▶ [WHAT TO WORK ON]
Give the file name of each ISO image that the wget commands in the CentOS 6.4 installation notes below download.

▶ [TEXT]

--- BEGIN ---

CentOS 6.4 installation

My old Ubuntu 12.04 server had serious performance problems with NFS exported home directories and the decision has been taken to use CentOS as the next server distro.

Introduction

My old Ubuntu server had serious performance problems with NFS exported home directories and the decision has been taken to use CentOS as the next server distro. The server had one HD with four partitions for the current system, previous system, tmp directories and swap, and a RAID6 array of four 1TB HDs, each with a single partition.

Revision history
2013/04/11 11:24 Created
2013/04/09 17:32 Added section for bind mounted home directories

Getting ready

Download netinstall, DVD1 and DVD2 ISOs:

wget http://www.mirrorservice.org/sites/mirror.centos.org/6.4/isos/i386/CentOS-6.4-i386-netinstall.iso
wget http://www.mirrorservice.org/sites/mirror.centos.org/6.4/isos/i386/CentOS-6.4-i386-bin-DVD1.iso
wget http://www.mirrorservice.org/sites/mirror.centos.org/6.4/isos/i386/CentOS-6.4-i386-bin-DVD2.iso

Burn netinstall ISO to CD, make DVDs available on a local webserver or on a USB drive.

Note down the server’s old network settings if they are not obtained via DHCP.

Shut the system down and disconnect RAID disks (just in case).

--- END ---

▶ [LISTED RECORDS]
--- BEGIN ---

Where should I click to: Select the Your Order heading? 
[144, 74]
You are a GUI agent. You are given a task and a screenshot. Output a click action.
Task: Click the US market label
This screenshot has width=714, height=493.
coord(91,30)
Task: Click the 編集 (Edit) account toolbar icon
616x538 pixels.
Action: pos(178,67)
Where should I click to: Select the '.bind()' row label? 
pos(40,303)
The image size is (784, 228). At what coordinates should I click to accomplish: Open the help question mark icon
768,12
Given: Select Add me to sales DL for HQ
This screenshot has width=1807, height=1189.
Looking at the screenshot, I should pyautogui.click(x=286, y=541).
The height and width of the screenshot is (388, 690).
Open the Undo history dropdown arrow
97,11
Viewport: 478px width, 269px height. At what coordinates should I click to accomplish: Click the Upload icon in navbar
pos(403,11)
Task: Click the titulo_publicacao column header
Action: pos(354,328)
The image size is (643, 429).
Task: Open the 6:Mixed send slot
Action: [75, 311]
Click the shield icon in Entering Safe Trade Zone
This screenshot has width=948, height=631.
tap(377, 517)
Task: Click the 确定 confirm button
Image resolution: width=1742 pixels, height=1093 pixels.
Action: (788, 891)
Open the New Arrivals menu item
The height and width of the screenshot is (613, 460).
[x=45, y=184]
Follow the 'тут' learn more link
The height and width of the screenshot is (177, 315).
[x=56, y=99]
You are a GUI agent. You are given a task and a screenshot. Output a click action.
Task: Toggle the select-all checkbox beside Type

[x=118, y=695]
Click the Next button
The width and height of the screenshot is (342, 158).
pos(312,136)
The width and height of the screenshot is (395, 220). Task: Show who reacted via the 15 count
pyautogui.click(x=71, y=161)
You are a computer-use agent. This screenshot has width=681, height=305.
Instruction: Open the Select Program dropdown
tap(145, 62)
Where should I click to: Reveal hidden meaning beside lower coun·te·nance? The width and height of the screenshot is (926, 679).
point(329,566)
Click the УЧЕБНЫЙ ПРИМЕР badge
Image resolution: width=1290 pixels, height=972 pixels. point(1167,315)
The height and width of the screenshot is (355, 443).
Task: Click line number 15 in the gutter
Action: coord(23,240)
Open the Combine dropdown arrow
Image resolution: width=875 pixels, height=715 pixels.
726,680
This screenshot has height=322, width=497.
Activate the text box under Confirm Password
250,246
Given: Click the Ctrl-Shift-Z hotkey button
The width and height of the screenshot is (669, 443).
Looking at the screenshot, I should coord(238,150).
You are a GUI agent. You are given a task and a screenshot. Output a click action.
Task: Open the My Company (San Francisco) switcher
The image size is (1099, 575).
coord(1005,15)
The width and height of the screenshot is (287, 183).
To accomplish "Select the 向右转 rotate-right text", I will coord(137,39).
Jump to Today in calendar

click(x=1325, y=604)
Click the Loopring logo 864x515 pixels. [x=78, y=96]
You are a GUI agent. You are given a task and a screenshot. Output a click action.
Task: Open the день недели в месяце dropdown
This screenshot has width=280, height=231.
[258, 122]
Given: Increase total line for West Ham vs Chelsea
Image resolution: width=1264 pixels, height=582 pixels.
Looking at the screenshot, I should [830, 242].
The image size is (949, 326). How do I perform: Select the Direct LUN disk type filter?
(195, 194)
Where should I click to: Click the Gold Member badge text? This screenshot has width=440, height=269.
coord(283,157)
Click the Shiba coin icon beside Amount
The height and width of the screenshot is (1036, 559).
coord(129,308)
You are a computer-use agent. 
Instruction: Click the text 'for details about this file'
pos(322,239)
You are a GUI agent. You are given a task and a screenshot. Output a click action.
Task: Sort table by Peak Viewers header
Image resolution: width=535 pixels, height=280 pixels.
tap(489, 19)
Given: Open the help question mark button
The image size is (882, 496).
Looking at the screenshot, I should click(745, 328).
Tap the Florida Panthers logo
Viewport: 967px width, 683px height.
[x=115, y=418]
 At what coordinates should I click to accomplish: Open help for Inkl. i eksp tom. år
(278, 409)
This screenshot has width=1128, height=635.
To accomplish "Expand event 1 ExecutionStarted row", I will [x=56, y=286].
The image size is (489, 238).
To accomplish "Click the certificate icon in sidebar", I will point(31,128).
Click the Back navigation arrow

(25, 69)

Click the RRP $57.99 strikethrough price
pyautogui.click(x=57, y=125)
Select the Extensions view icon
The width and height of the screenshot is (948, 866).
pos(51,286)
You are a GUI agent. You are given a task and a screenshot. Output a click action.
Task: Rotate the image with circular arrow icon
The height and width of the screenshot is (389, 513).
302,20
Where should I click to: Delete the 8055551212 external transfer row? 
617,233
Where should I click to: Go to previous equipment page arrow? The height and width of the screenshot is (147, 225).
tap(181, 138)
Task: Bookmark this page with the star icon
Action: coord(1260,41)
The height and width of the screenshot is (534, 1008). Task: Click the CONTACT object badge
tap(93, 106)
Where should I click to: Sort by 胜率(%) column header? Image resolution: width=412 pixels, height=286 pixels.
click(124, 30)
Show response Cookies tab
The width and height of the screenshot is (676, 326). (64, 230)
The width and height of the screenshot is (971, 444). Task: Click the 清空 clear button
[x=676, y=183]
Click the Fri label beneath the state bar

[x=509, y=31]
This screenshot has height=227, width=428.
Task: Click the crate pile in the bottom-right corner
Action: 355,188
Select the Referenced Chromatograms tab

--- END ---

▶ [REPLY]
- CentOS-6.4-i386-netinstall.iso
- CentOS-6.4-i386-bin-DVD1.iso
- CentOS-6.4-i386-bin-DVD2.iso